Pada umumnya disebabkan oleh infeksi bakteri, namun ada beberapa faktor pencetus di antaranya adalah faktor penyumbatan (obstruksi) pada lapisan saluran (lumen) apendiks oleh timbunan tinja yang keras (fekalit), hyperplasia (pembesaran) jaringan limfoid, penyakit cacing, parasit, benda asing dalam tubuh, cancer primer dan striktur.

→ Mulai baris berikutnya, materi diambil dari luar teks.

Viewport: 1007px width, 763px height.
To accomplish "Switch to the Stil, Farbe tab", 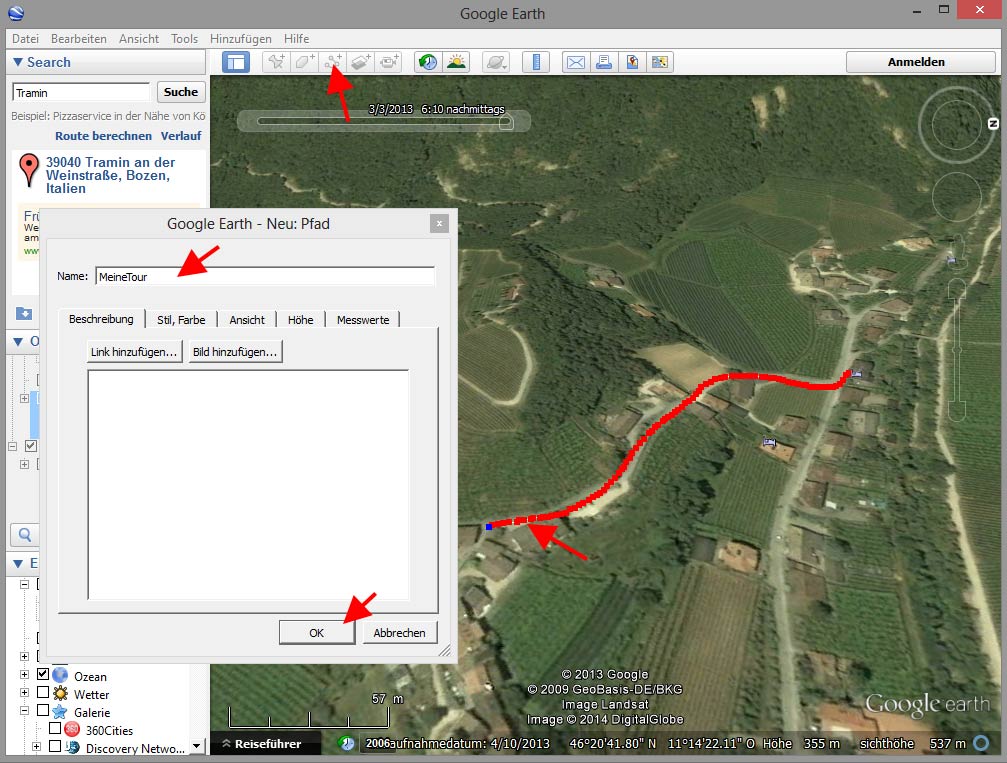I will 181,320.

Yang paling sering ditemukan adalah faktor penyumbatan oleh tinja dan hyperplasia jaringan limfoid. Dimana Penyumbatan atau pembesaran inilah yang menjadi media bagi bakteri untuk berkembang biak.

Gejala

Adapun gejala apendiksitis adalah:

  • Nyeri tumpul di dekat pusar dan menetap di perut kanan bawah
  • Nafsu makan menurun
  • Mual dan/ muntah segera setelah sakit perut dimulai
  • Demam dari 37,6°-39°C
  • Ketidakmampuan untuk buang gas
  • Sembelit atau diare dengan gas

Jenis/Tipe

Ada 2 tipe apendiksitis yaitu

    1.  Apendiksitis akut (mendadak)

Adapun Gejalanya Demam tinggi, nyeri perut kanan bawah, mual muntah

    1. Apendiksitis kronik

Gejala yang timbul sedikit mirip dengan sakit maag yaitu nyeri di daerah sekitar pusar dan terkadang demam yang hilang timbul. Sering disertai dengan rasa mual, bahkan kadang muntah, kemudian nyeri itu akan berpindah dan menetap di perut kanan bawah dengan tanda-tanda yang khas pada apendisitis akut.

Diagnosis

Bagaimana menentukan adanya radang usus buntu/apendiksitis?

  1. Pemeriksaan fisik
  • Dinding perut tampak mengencang
  • Perut kanan bawah terasa nyeri bila ditekan begitu juga bila tekanan dilepas terasa nyeri juga
  • Perut kanan bawah terasa nyeri bila tungkai kanan dan paha ditekuk kuat atau tungkai diangkat tinggi-tinggi
  • Pemeriksaan dubur menimbulkan rasa nyeri
  • Suhu dubur lebih tinggi dibandingkan suhu ketiak
  1. Pemeriksaan laboratorium

ditemukan  kenaikan dari sel darah putih (leukosit) hingga sekitar 10.000–18.000/mm3.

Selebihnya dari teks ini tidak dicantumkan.